GCF Factoring Calculator
Factor out the greatest common factor (GCF) from polynomials. The essential first step in all factoring problems.
Enter Polynomial Terms
Enter coefficient and power for each term (e.g., 6x³ → coefficient: 6, power: 3)
GCF Factoring Process:
- Find GCF of all coefficients
- Find lowest power of each variable
- Combine to form the complete GCF
- Divide each term by the GCF
Understanding GCF Factoring
Factoring out the Greatest Common Factor (GCF) is the foundation of all polynomial factoring. It should always be your first step before attempting any other factoring technique.
What is a GCF?
The GCF is the largest expression that divides evenly into all terms of a polynomial. It includes:
- The greatest common factor of all numerical coefficients
- The lowest power of each variable that appears in all terms
Step-by-Step Process:
Example: Factor 6x³ + 9x²
Step 1: GCF of coefficients (6, 9) = 3
Step 2: Lowest power of x is x²
Step 3: Complete GCF = 3x²
Step 4: Divide each term by 3x²
• 6x³ ÷ 3x² = 2x
• 9x² ÷ 3x² = 3
Answer: 3x²(2x + 3)
Why Factor Out GCF First?
- Simplifies the polynomial, making other factoring easier
- Reduces the size of numbers you're working with
- May reveal additional factoring opportunities
- Required for complete factorization
- Makes calculations less error-prone
Common Mistakes to Avoid:
- Forgetting to factor out the GCF before other methods
- Not finding the complete GCF (missing variables or powers)
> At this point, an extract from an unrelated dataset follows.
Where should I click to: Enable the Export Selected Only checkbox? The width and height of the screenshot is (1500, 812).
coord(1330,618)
- Factoring out too much or too little
- Making division errors when factoring out the GCF
- Not checking if the remaining polynomial can be factored further
Frequently Asked Questions
What does GCF stand for?
GCF stands for Greatest Common Factor. It's the largest factor that divides evenly into all terms of an expression. In polynomials, it includes both numerical coefficients and variable parts.
Do I always need to factor out the GCF?
Yes! Factoring out the GCF should always be your first step in any factoring problem. Even if the GCF is 1 (meaning there's no common factor), checking for it is important. It simplifies subsequent factoring steps.
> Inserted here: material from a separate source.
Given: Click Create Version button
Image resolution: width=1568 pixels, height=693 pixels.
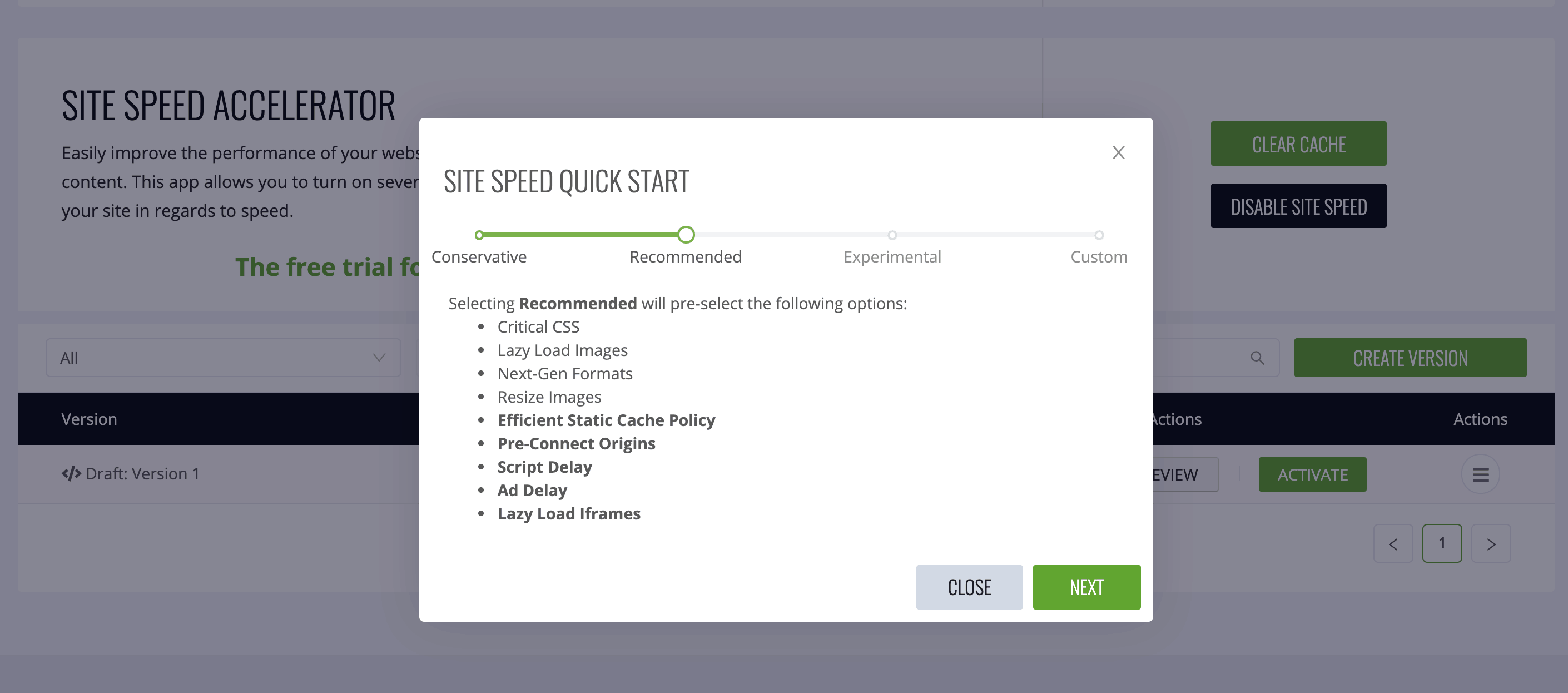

How do I find the GCF of coefficients?
List the factors of each coefficient and find the largest factor that appears in all lists. Alternatively, use the Euclidean algorithm (repeated division) to find the GCF of two numbers, then repeat for additional numbers.
What if the terms have different variables?
Only include variables in the GCF if they appear in ALL terms. For example, in 6x²y + 9x, the GCF is 3x (not 3x²y) because y doesn't appear in both terms.
Can the GCF include negative numbers?
Technically yes, but it's conventional to factor out a positive GCF. However, if all terms are negative or if it simplifies the expression, you might factor out a negative GCF.
What if there's no common factor?
If the only common factor is 1, then there's no GCF to factor out. This is fine - just proceed with other factoring methods. Not all polynomials have a GCF greater than 1.
How do I check if I factored correctly?
Multiply the GCF by each term inside the parentheses. If you get back the original polynomial, your factoring is correct. This distributive property check is essential for verification.
Should I factor the expression in parentheses further?
Yes! After factoring out the GCF, always check if the remaining expression in parentheses can be factored further using other methods (difference of squares, trinomial factoring, etc.). Complete factorization includes all possible factoring steps.